1、原核表达体系 E.coli是当前采用最多的原核表达体系,其优点是培养方法简单、迅速、经济而又适合大规模生产工艺。

  • 原核表达载体的必备条件:运用E.coli的表达有用的蛋白质必须使构建的表达载体符合下述标准:①含E.coli适宜的选择标志;②具有能调控转录、产生大量mRNA的强启动子,如lac、tac启动 子或其他启动子序列;③含适当的翻译控制序列,如核糖体结合位点和翻译起始点等;④含有合理设计的MCS,以确保目的基因按一定方向与载体正确连接。
  • 重组蛋白质的表达策略:在实际工作中,蛋白质表达策略颇不一致。有时表达目的是为了获得蛋白质抗原,以便制备抗体,此时要求表达的蛋白质或多肽具有抗原性,同时要求表达产物易于分 离、纯化。较好的策略是为目的基因连上一个编码标签肽的序列,从而表达为融合蛋白(fusion protein)。在有些情况下,表达的蛋白质多为不溶性的包含体(inclusion body) , 极易与细菌蛋白质分离。如果在设计融合基因时,在目的基因和标签序列之间加入适当的裂解位点,则很容易从表达的融合分子中去除标签序列。巧妙地设计标签序列还可大大方便表达产物的分离纯化。如果表达的蛋白质是为了用于生物化学、细胞生物学研究或临床诊断或基因防治,除分离纯化方便,更重要的是考虑蛋白质的功能和生物学活性。此时,表达可溶性蛋白质往往具有特异的生物学功能;如果表达的是包含体形式,还需要在分离纯化后进行复性或折叠。
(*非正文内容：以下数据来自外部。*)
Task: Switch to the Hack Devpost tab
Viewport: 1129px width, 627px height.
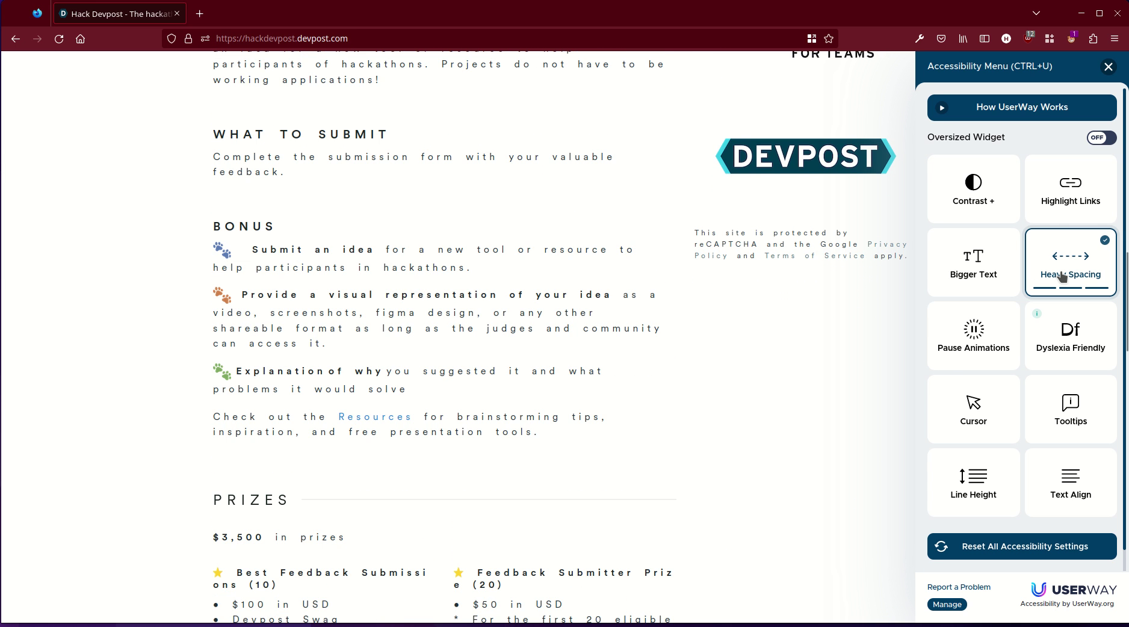Action: (114, 13)

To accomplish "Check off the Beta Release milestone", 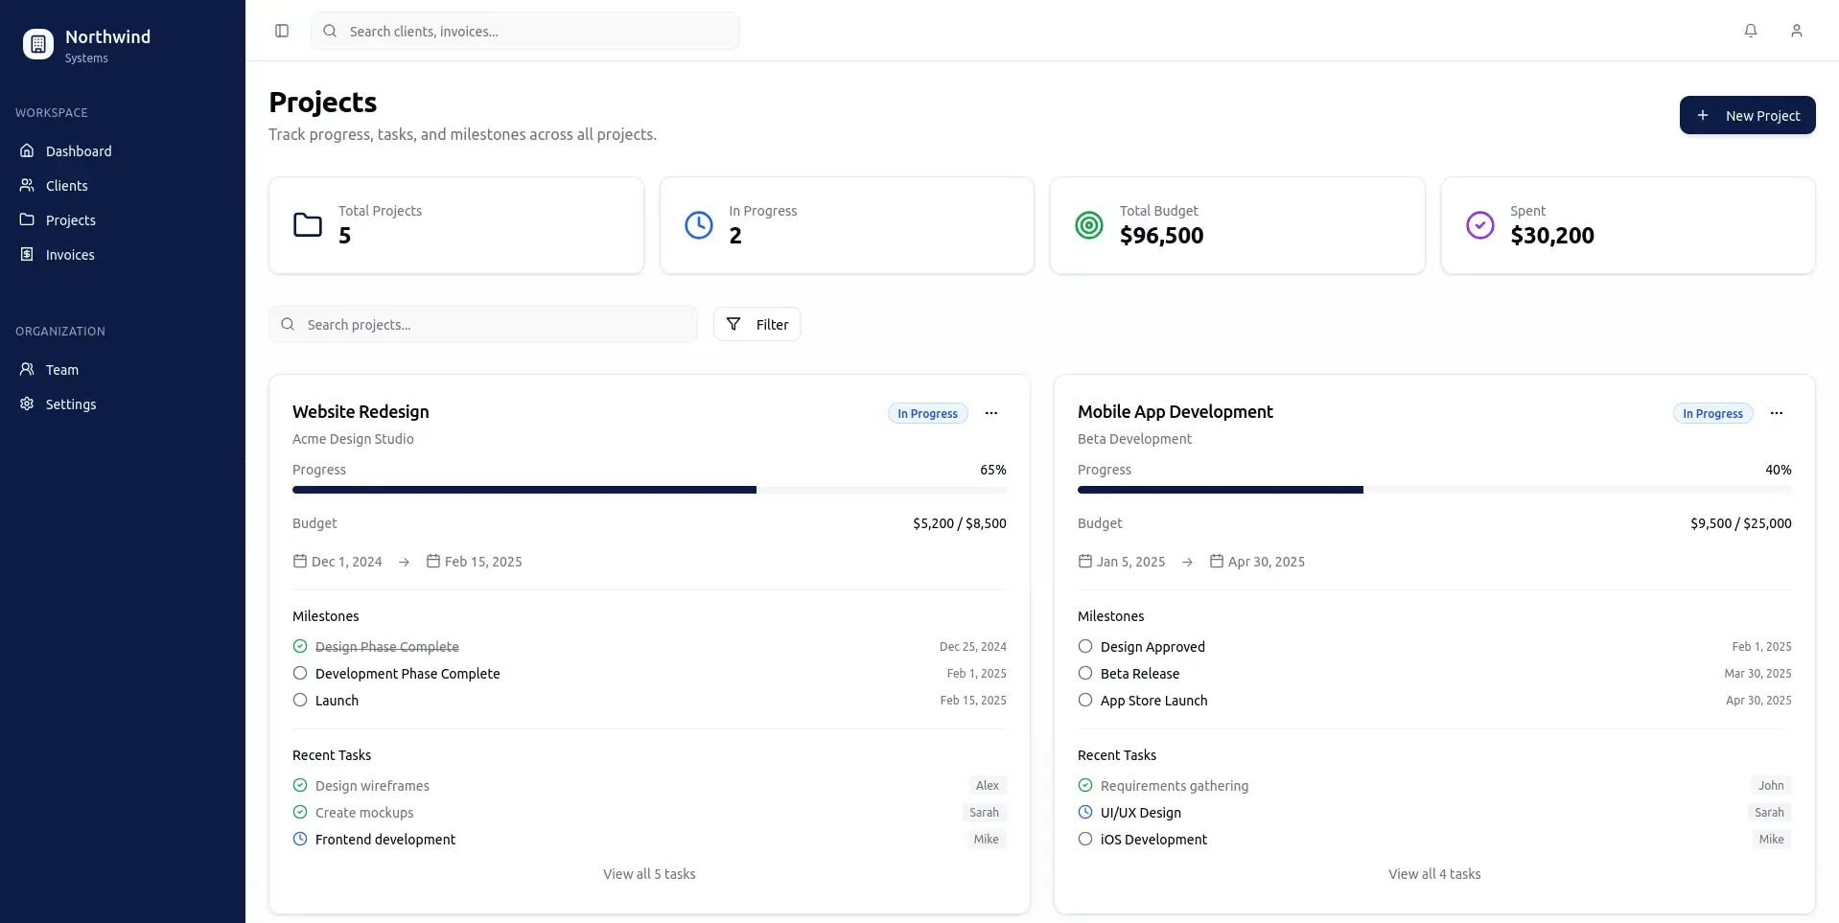I will click(1084, 673).
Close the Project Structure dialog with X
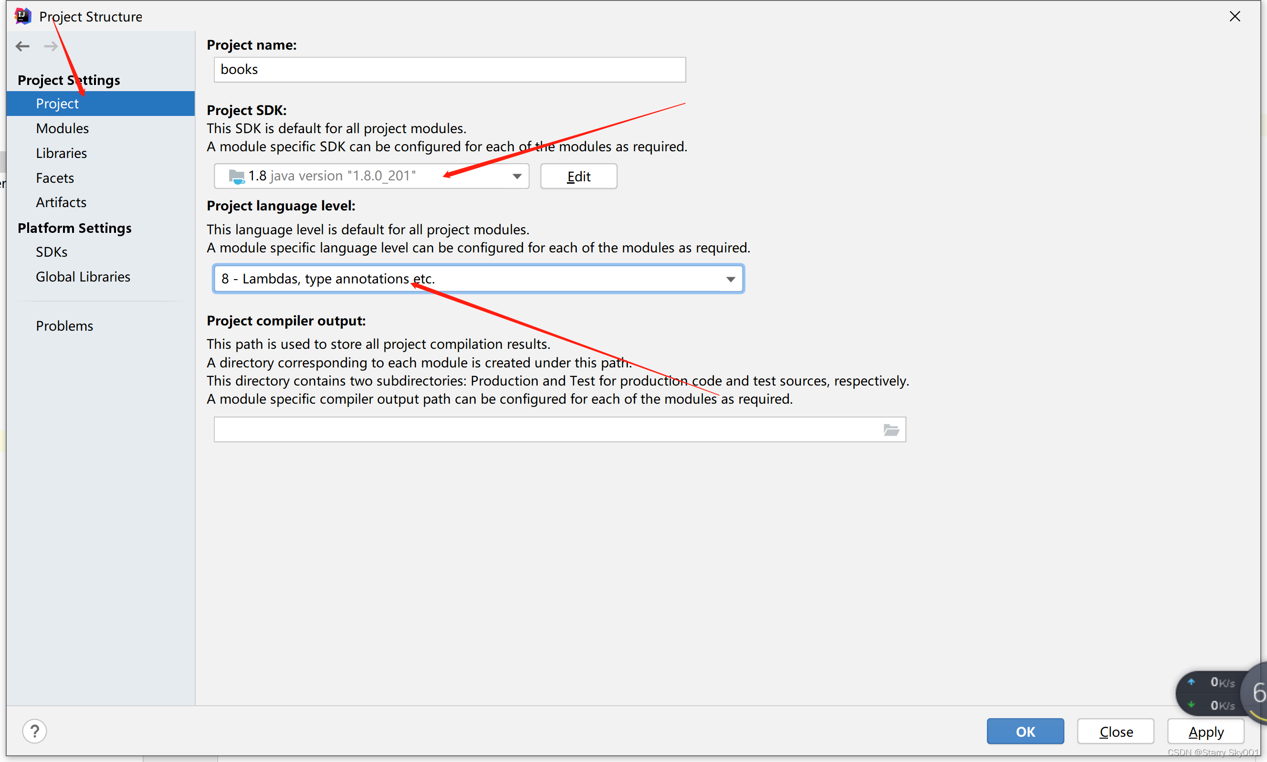Viewport: 1267px width, 762px height. click(x=1235, y=16)
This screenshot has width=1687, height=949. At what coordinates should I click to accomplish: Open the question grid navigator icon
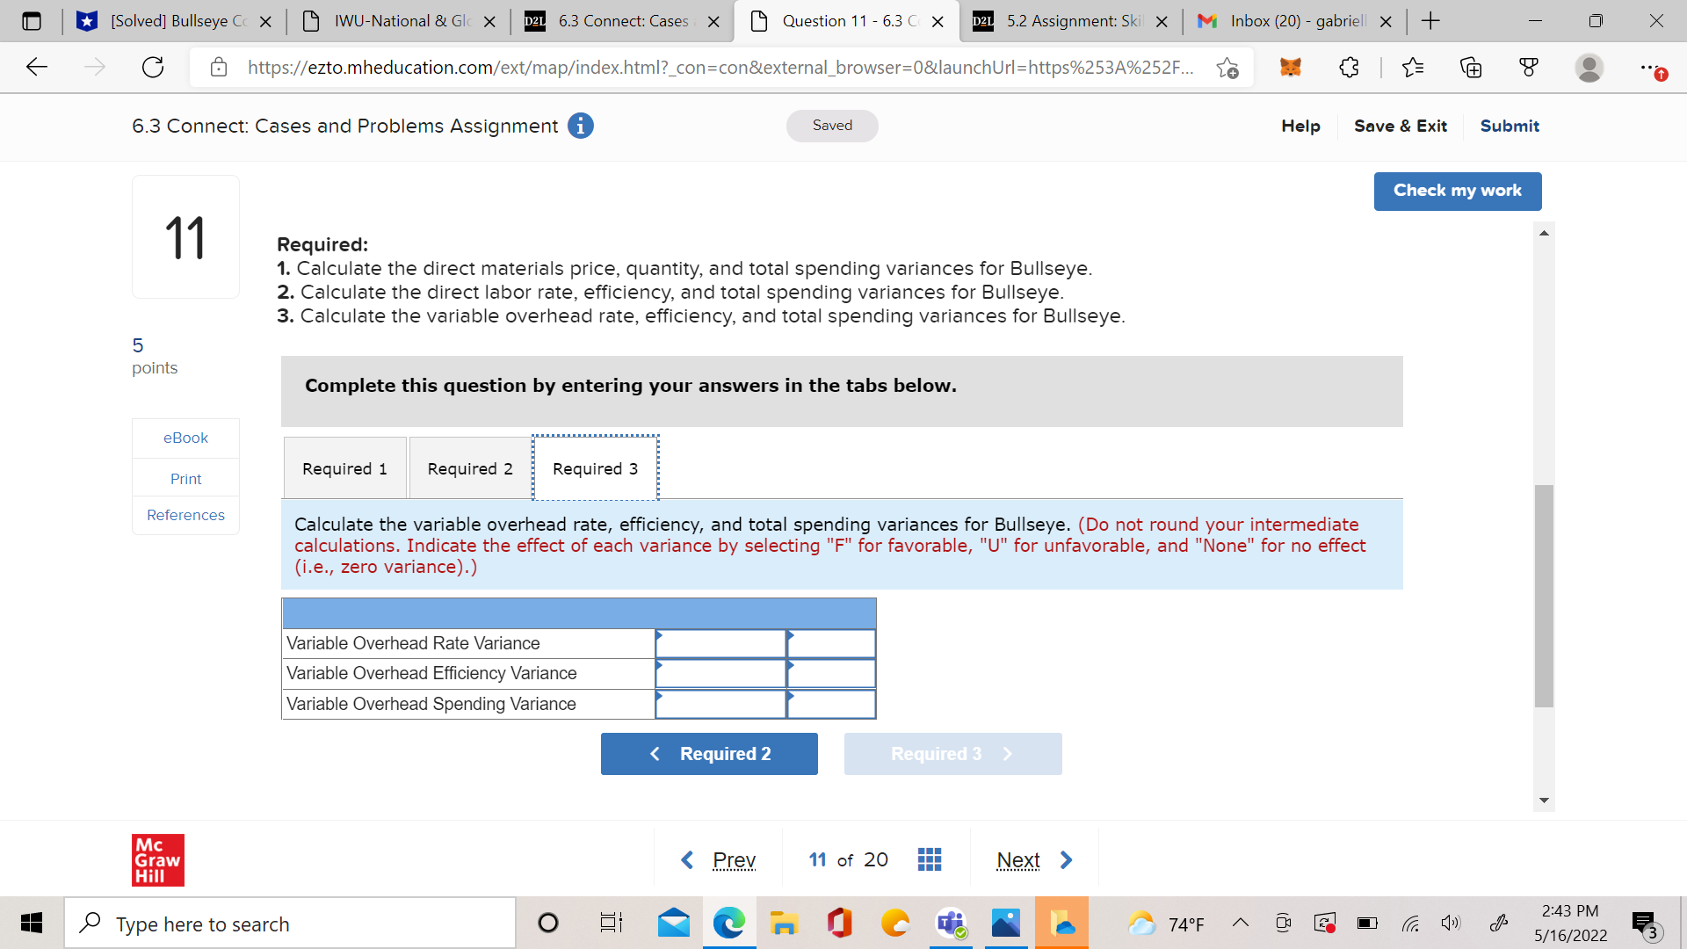929,859
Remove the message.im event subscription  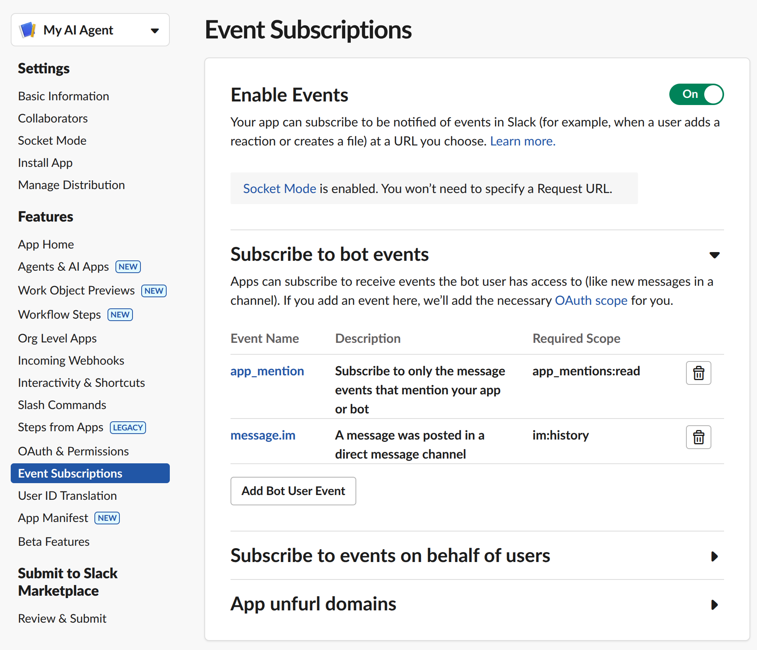point(698,437)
  • E.coli表达体系的缺点:E.coli表达体系在实际应用中尚存在一些不足之处,诸如:①由于缺乏转录后加工机制,对于真核基因来说,E.coli表达体系只能表达经逆转录合成的cDNA编码产物,不宜表达从基因组DNA上扩增的基因;②由于缺乏适当的翻译后加工机制,真核基因的表达产物在E.coli表达体系中往往不能被正确的折叠或糖基化修饰;③表达的蛋白质常常形成不溶性包含体,欲使其具有活性尚需进行复杂的变性-复性处理;④很难用 E.coli表达体系表达大量的可溶性蛋白质。

2、真核表达体系 真核表达体系除与原核表达体系有相似之处外,一般还常有自己的特点。真核表达载体通常含有供真核细胞用的选择标记、启动子、转录和翻译终止信号、mRNA的poly(A)加尾信号或染色体整合位点等。
真核表达体系有酵母、昆虫、哺乳类细胞等,不仅可以表达克隆的cDNA,也可表达从真核基因组 DNA扩增的基因。哺乳类细胞表达的蛋白质通常总是被适当的修饰,而且表达的蛋白质会恰当地分布在细胞内一定区域并积累。因此,采用真核表达体系的优势是:①具有转录后加工机制;②具有翻译后修饰机制;③表达的蛋白质不形成包含体(酵母除外);④表达的蛋白质不易被降解。当然,操作技术难、费时、费钱是其缺点。